**Data shown**
◇ ◇ ◇ ◇
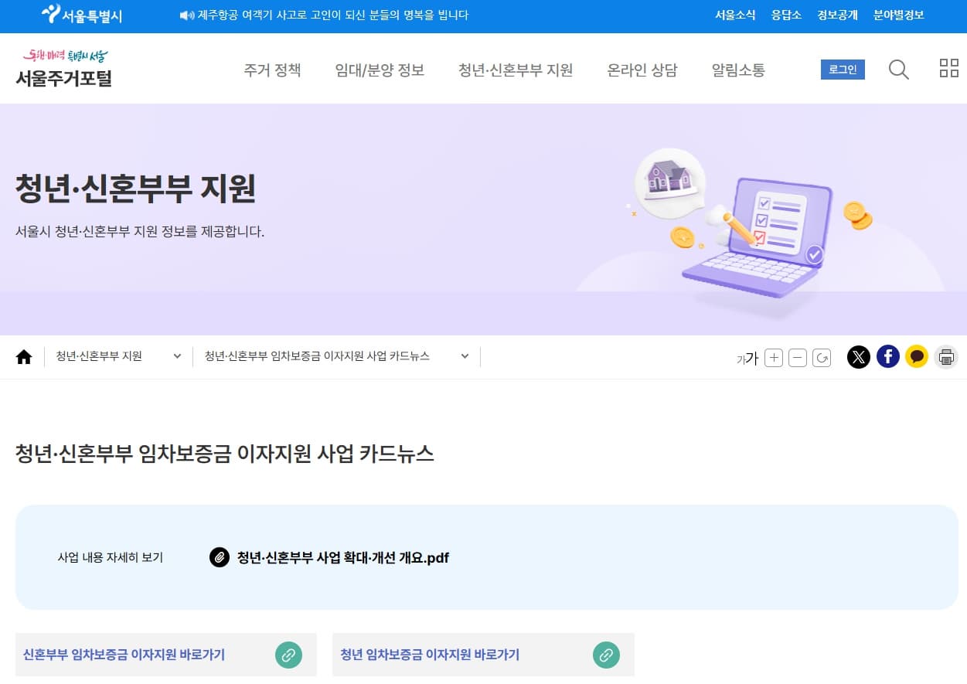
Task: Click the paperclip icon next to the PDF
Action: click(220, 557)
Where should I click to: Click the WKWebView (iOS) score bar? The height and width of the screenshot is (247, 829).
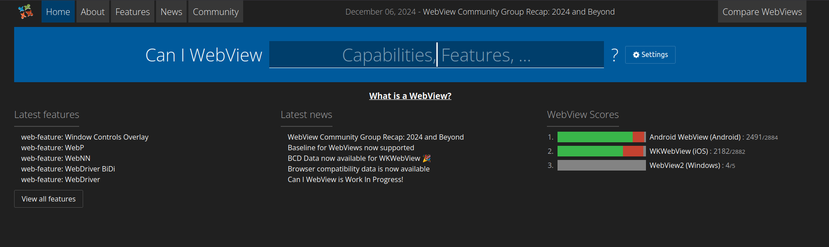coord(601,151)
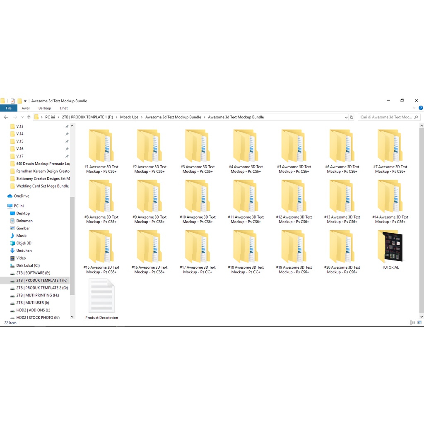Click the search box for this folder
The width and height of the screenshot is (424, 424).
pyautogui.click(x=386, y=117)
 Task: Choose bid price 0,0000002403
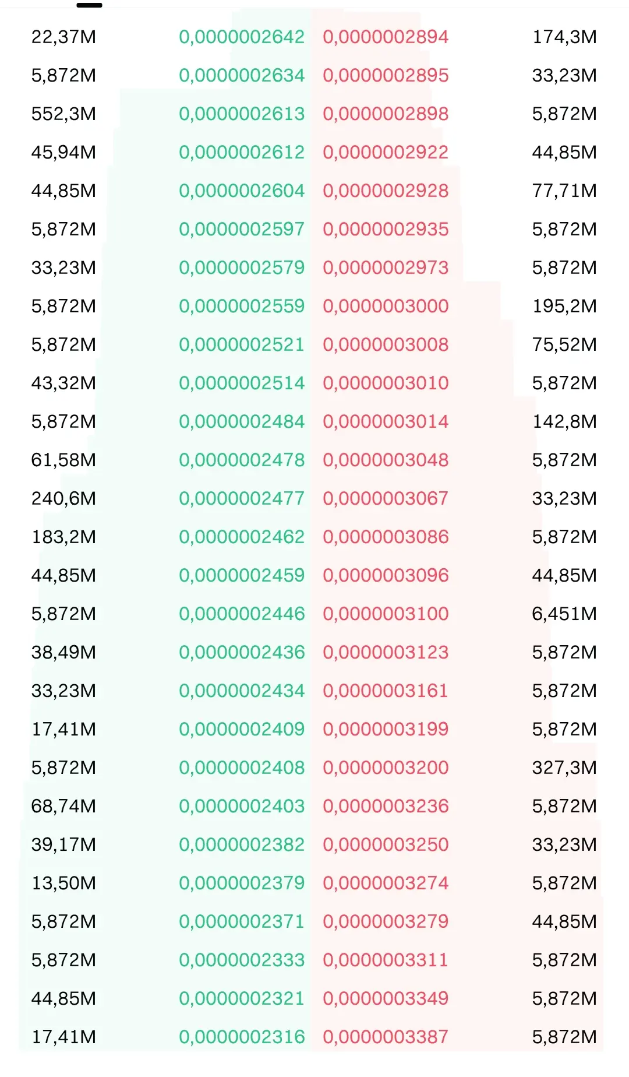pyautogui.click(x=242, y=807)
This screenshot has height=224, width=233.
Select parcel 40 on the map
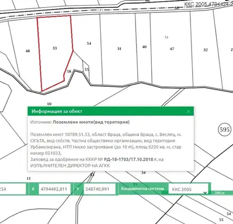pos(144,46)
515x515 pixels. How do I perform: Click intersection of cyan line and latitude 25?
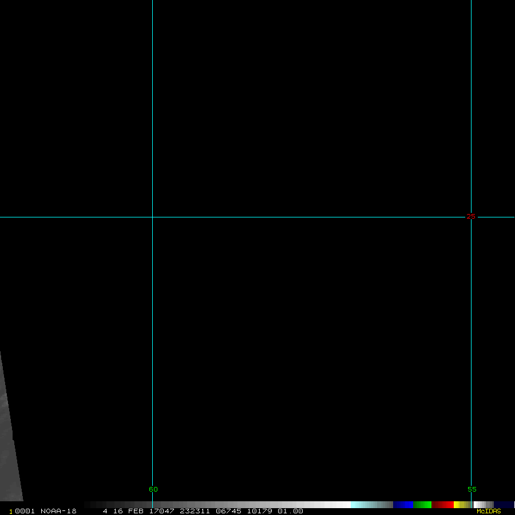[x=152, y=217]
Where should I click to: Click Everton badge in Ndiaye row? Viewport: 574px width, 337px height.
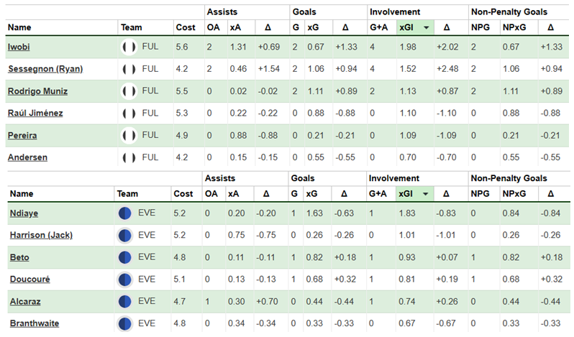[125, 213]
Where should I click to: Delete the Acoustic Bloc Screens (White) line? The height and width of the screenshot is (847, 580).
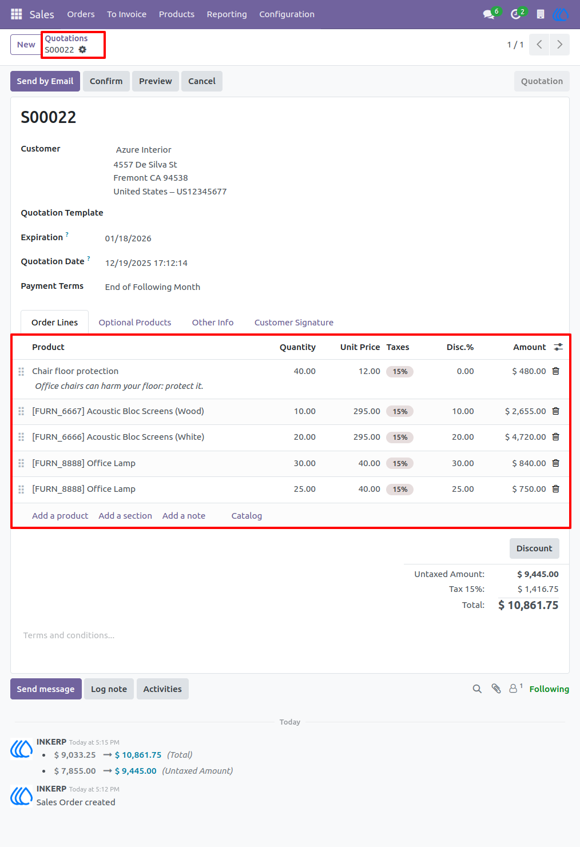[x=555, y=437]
◇ ◇ ◇ ◇
**What you should do**
With the pictures left out, copy exactly the lines from the one containing "Where should I click to: Click the" through the last line of the data.

**Result below**
Where should I click to: Click the WKWebView (iOS) score bar? The height and width of the screenshot is (247, 829).
coord(601,151)
Click the search box for this folder
The width and height of the screenshot is (424, 424).
pyautogui.click(x=386, y=117)
 Task: Choose bid price 0,0000002403
pyautogui.click(x=242, y=807)
This screenshot has height=224, width=233.
Select parcel 40 on the map
pos(144,46)
515x515 pixels. How do I perform: Click intersection of cyan line and latitude 25?
[x=152, y=217]
Where should I click to: Click Everton badge in Ndiaye row? Viewport: 574px width, 337px height.
[125, 213]
Where should I click to: Delete the Acoustic Bloc Screens (White) line? The height and width of the screenshot is (847, 580).
[x=555, y=437]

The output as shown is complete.